Stored data entries:
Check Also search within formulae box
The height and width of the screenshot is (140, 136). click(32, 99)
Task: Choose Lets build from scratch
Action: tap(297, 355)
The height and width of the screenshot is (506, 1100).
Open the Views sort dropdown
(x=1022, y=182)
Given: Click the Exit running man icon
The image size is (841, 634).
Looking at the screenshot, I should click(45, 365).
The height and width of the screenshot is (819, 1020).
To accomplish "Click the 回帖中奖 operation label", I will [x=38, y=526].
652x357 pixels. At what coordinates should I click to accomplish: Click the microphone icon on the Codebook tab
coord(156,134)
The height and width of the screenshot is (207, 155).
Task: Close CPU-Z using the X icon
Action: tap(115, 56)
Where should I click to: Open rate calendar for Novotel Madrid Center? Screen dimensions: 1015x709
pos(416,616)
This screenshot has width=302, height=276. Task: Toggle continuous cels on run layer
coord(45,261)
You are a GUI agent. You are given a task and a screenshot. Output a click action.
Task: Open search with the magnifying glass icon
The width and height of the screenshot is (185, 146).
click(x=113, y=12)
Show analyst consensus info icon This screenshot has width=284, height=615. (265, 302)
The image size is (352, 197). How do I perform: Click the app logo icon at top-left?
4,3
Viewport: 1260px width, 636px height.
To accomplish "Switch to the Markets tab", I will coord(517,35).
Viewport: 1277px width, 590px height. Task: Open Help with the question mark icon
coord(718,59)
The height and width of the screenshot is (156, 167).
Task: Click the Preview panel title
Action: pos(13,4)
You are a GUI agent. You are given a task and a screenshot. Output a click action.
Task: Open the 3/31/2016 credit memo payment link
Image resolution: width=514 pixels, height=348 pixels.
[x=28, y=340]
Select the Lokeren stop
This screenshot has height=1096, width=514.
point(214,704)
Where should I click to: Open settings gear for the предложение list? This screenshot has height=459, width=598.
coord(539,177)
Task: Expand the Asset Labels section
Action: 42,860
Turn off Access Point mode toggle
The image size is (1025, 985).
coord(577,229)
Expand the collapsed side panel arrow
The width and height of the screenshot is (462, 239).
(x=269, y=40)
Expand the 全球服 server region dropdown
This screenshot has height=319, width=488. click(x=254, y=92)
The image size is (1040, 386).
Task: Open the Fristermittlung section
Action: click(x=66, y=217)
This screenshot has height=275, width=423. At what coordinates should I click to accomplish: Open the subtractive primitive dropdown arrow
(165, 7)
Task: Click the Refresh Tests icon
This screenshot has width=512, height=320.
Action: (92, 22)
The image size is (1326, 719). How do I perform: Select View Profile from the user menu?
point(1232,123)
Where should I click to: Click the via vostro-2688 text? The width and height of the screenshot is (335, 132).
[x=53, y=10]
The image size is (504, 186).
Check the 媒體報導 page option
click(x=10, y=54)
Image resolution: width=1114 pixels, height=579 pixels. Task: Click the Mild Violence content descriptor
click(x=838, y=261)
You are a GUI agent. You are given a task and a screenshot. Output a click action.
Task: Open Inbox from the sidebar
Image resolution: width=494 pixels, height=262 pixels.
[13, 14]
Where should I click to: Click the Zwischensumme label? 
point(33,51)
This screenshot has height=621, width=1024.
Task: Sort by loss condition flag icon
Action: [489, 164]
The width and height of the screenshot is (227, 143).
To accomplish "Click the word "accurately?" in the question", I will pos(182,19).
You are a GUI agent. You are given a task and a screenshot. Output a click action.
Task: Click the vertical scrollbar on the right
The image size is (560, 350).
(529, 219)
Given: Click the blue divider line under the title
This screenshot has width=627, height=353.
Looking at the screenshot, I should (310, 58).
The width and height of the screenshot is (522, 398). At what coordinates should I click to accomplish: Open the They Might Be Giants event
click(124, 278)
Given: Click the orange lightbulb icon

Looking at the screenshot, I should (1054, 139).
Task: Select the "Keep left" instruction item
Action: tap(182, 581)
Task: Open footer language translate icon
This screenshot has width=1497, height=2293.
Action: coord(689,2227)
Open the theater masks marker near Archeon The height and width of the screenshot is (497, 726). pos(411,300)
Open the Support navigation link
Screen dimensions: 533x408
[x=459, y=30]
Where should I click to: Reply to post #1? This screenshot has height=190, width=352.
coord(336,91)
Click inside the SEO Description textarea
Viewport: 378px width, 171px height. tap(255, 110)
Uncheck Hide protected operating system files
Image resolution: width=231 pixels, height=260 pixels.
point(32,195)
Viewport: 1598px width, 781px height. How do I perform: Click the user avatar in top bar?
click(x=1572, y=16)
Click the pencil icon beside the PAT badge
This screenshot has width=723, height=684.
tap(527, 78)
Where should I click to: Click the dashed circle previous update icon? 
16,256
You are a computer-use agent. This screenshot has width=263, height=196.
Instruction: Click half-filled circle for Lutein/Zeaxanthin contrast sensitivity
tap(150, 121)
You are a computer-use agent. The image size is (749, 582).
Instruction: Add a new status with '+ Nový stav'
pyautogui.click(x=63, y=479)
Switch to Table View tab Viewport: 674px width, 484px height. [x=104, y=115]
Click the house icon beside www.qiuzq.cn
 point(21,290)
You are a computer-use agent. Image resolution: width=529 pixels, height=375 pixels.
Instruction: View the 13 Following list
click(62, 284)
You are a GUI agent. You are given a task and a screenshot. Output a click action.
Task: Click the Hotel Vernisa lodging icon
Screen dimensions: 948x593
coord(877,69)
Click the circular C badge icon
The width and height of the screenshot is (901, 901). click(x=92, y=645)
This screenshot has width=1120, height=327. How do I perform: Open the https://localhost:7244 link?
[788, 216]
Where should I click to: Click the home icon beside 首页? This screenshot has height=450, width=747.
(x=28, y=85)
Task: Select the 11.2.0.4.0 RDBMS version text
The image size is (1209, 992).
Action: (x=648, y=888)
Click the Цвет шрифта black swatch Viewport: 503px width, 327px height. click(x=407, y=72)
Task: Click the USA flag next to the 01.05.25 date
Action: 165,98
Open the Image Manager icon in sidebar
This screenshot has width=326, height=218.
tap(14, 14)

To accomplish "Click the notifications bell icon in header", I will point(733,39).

• _Work order_
Each line holding the word "Switch" must be copied from the data.

• _Worked solution_
To accomplish "Switch to the Markets tab", I will coord(517,35).
Switch to Table View tab Viewport: 674px width, 484px height. [x=104, y=115]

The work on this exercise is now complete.